### Trecho fornecido:
□ □ □

No Brasil, o assunto vem ganhando corpo. O Projeto de Lei 528/2021, de autoria do vice-presidente da Câmara dos Deputados, Marcelo Ramos (PL-AM), regulamenta o Mercado Brasileiro de Redução de Emissões (MBRE). Até o momento, o mercado voluntário de carbono é o único em funcionamento no País, mas não há legislação sobre ele — e tampouco sobre o mercado regulado.

Ana Barbosa, advogada do Freitas Ferraz Capuruço Braichi Riccio Advogados, explica que os mercados voluntários são aqueles nos quais as pessoas físicas e jurídicas transacionam créditos gerados por atividades e projetos que reduzem as emissões de gases do efeito estufa (GEE) ou capturam carbono da atmosfera. Esses créditos são adquiridos e utilizados para compensação de emissões (offsets). Já nos mercados regulados as empresas são obrigadas pela legislação a reduzir as suas emissões e podem transacionar permissões de emissões com outras empresas. 

Recentemente, o Conselho Empresarial Brasileiro para o Desenvolvimento Sustentável (Cebds) lançou uma proposta de substitutivo ao PL 528 que abrange tanto o mercado voluntário como o regulado. 

Pietro De Biase, associado do Vieira Rezende Advogados, diz que a criação de um Sistema Regulado de Comércio de Emissões depende da criação de uma autarquia para implementar e coordenar o mercado de emissões – uma de suas tarefas seria a alocação dos direitos de emissão por grandparenting (método pelo qual as empresas recebem permissões gratuitas de emissões com base em suas emissões históricas em determinado período).

“O mercado regulado de carbono pode contribuir para acelerar os investimentos e permitir uma transição para setores da economia brasileira que são emissores intensivos”, considera Barbosa. No entanto, ela pondera que, isoladamente, ele não resolverá os problemas de emissão de GEE do Brasil, já que a maior parte delas tem origem no desmatamento (44%) e na agropecuária (29%). 

Na entrevista abaixo, Barbosa e De Biase abordam a importância dos mercados de carbono. 


Quais são os tipos de mercado de carbono e quem são os seus principais participantes? 

Ana Barbosa: A necessidade global de reduzir as emissões de gases de efeito estufa (GEE) e responsabilizar emissores pela externalidade negativa decorrente de suas atividades levou à implementação de um mecanismo de precificação do carbono, que é a atribuição de um preço sobre as emissões de GEE. Os mercados de comercialização de emissões (ETS – Emissions Trading Scheme), conhecidos como mercados de carbono, podem ser regulados ou voluntários, e juntamente com a tributação do carbono, são mecanismos que têm sido adotados sob o guarda-chuva da precificação do carbono.

Os mercados regulados são aqueles onde as empresas são obrigadas pela legislação a reduzir as suas emissões com a limitação (cap) e são autorizadas a transacionar permissões com outras empresas (trade). Tais previsões estão vinculadas aos compromissos de reduções previstos nas Contribuições Nacionalmente Determinadas (NDC) dos países, nos termos do Acordo de Paris.

□ □ □

### O que se pede:
1. Responda às perguntas a seguir com base no trecho fornecido.
(a) Quem é o autor do Projeto de Lei 528/2021?
(b) Que entidade lançou uma proposta de substitutivo ao PL 528?
(c) Segundo Barbosa, que parcelas das emissões de GEE do Brasil têm origem no desmatamento e na agropecuária?
2. Continue o texto sobre os mercados de carbono no Brasil a partir do ponto em que ele termina.

□ □ □

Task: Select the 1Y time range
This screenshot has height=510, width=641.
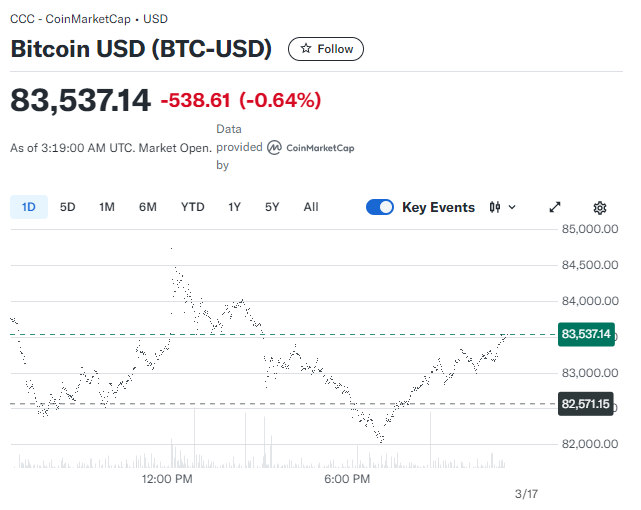Action: 235,207
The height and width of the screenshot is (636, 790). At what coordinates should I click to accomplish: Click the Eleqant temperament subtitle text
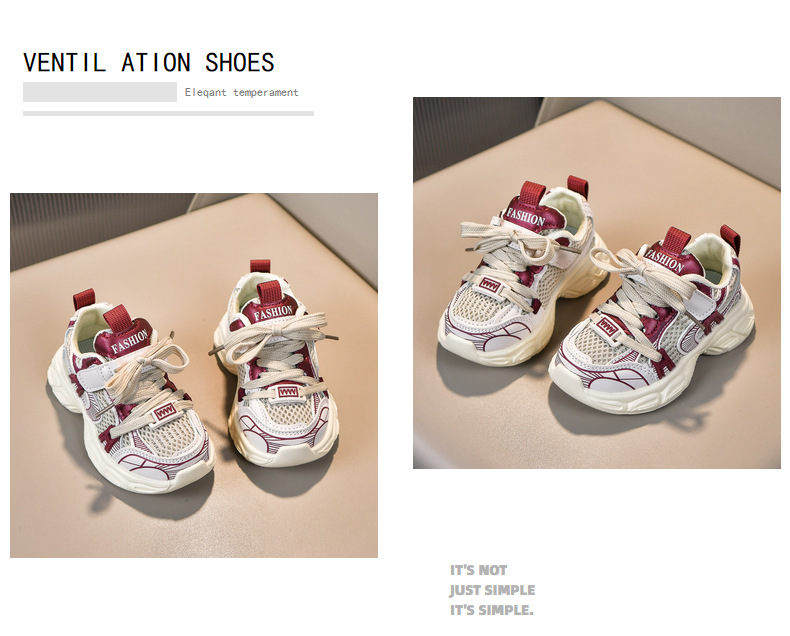click(x=241, y=93)
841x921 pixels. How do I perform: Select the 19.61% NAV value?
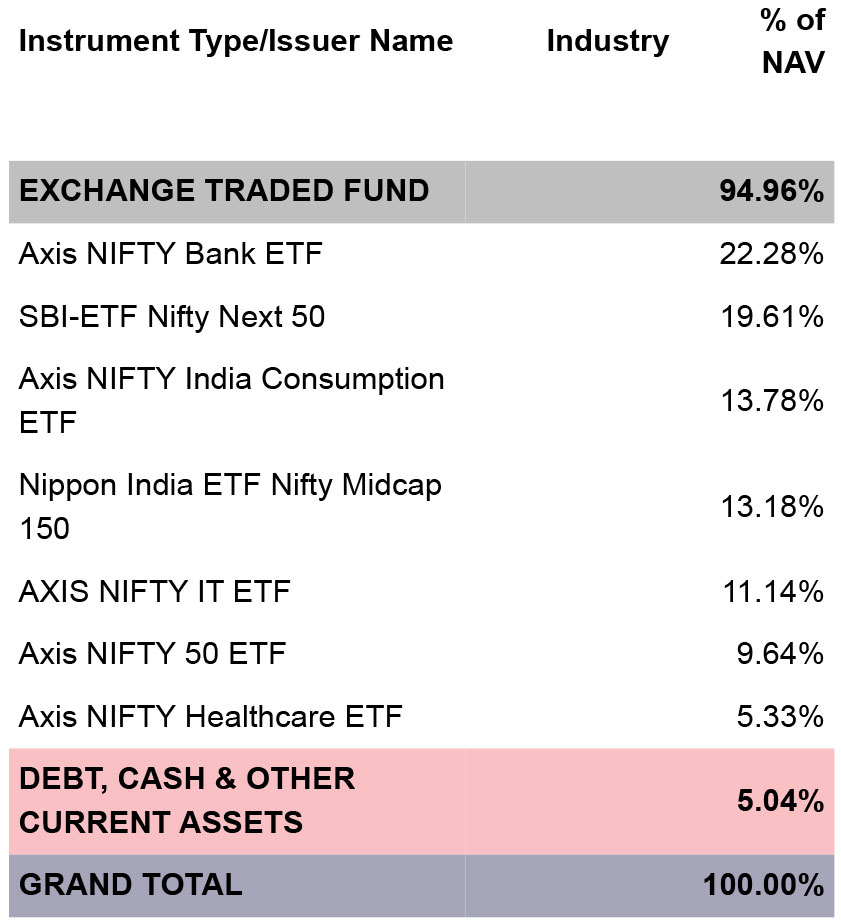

□ □ □

### Respostas fornecidas:
1.
(a) Marcelo Ramos (PL-AM), vice-presidente da Câmara dos Deputados.
(b) O Conselho Empresarial Brasileiro para o Desenvolvimento Sustentável (Cebds).
(c) 44% vêm do desmatamento e 29% da agropecuária.

2.
Já o mercado voluntário é aquele onde as pessoas físicas e jurídicas transacionam créditos gerados por atividades e projetos que reduzem as emissões de GEE ou capturam carbono da atmosfera. Esses créditos são adquiridos e utilizados para compensação de emissões (offsets). São voluntários porque não há regulamentação do Estado obrigando a redução das emissões ou estabelecendo outros limites. Muitas empresas ao redor do mundo atuam no mercado voluntário como forma de demonstrar a investidores, fornecedores e sociedade como um todo o cumprimento de metas relacionadas às práticas ESG (ambiental, social e de governança, na sigla em inglês).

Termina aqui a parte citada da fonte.